Other people have their eye on that house. Bad people. Very bad people. They break into the place on the family’s very first night, and fleeing to the panic room is not the help it might be. Because, wouldn’t you know it, what the bad people want just happens to be in that very room.
Let the games begin.
In outline, “Panic Room’s” cat-and-mouse maneuvers between good and evil in the same enclosed space is unapologetically derivative, familiar from films as serious as the Audrey Hepburn-starring “Wait Until Dark” and as silly as “Home Alone.”
What’s surprising about this traditional thriller, moderately successful but not completely satisfying, is exactly how genteel and unsurprising the execution turns out to be.
For “Panic Room’s” director is David Fincher, the proficient albeit icy technician behind films like “Seven” and “Fight Club,” a painstaking craftsman who cares only about making audiences squirm.
Working with cinematographers Conrad W. Hall and Darius Khondji from David Koepp’s intricately worked out script, Fincher again demonstrates undeniable visual flair. There are swooping, insinuating camera moves, disconcerting rolls and tumbles, and all manner of bravura displays.
But if Koepp’s script is good on structure, it is, as is often the case (as co-writer on “Jurassic Park,” “Snake Eyes” and “Death Becomes Her”), on less secure ground with dialogue and characterization, which hampers Foster’s attempts to make Meg Altman a completely realized individual.
Always an actress with presence, Foster initially downplays her intelligence and her spunkiness, giving us Meg as a mousy type who might fear her own shadow, the complete opposite of “The Silence of the Lambs’” determined Clarice Starling. With pro forma lines like “This is not happening” and “Try and stay calm,” Foster never manages to create the kind of connection with her character that Nicole Kidman, for instance, manages in a different kind of traditional thriller, “The Others.”
The film’s bad guys have even less dimension. The invaders’ nominal commander is Junior (Jared Leto), although he has such limited leadership abilities, he didn’t even know the house was occupied. The smartest and most decent of the group is Burnham (Forest Whitaker), who proceeds with the crime very much against his better judgment. Then there is Raoul (Dwight Yoakam), the ski-mask-wearing, card-carrying psycho no film like this can do without.

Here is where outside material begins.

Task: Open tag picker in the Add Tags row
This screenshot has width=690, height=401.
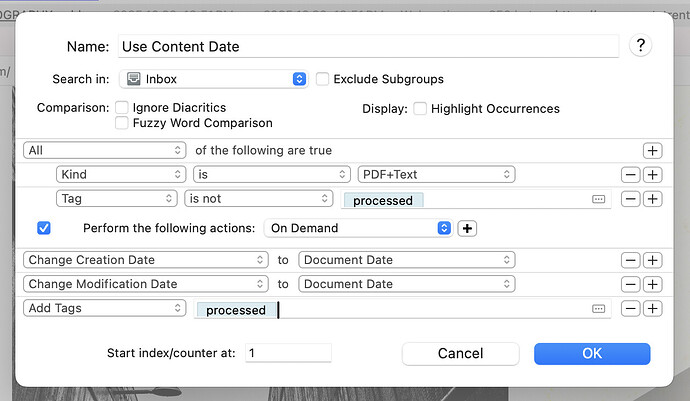Action: click(599, 309)
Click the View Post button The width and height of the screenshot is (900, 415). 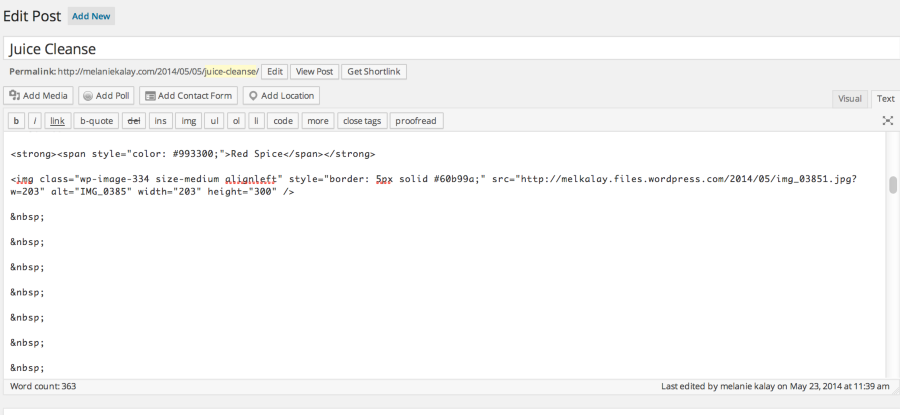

Although Fincher’s gift is for wringing people out, he chooses not to pump up the volume this time. One result is that when one of its undeniably efficient set pieces isn’t unfolding, “Panic Room” unwittingly provides enough downtime to consider the implausible things characters do and say, and that makes the film less convincing.
Finally, “Panic Room” is perhaps best described as the work of a torturer who’s taken the day off. On the one hand, you’re deeply grateful for the respite, but on the other, the perverse thought arises that when the man isn’t dishing out torment, what’s he got to replace it with? A devilish dilemma indeed.
*
MPAA rating: R, for violence and language. Times guidelines: some particularly nasty beatings.
‘Panic Room’
Jodie Foster...Meg Altman
Forest Whitaker...Burnham
Jared Leto...Junior
Dwight Yoakam...Raoul
Kristin Stewart...Sarah
A Hofflund Polone production of an Indelible Picture, released by Columbia Pictures. Director David Fincher. Producers Gavin Polone, Judy Hofflund, David Koepp, Cean Chaffin. Screenplay David Koepp. Cinematographers Conrad W. Hall, Darius Khondji. Editors James Haygood, Angus Wall. Costumes Michael Kaplan. Music Howard Shore. Production design Arthur Max. Art directors Keith Neely, James E. Tocci. Set decorators Jon Danniells, Garrett Lewis. Running time: 1 hour, 58 minutes.
In general release.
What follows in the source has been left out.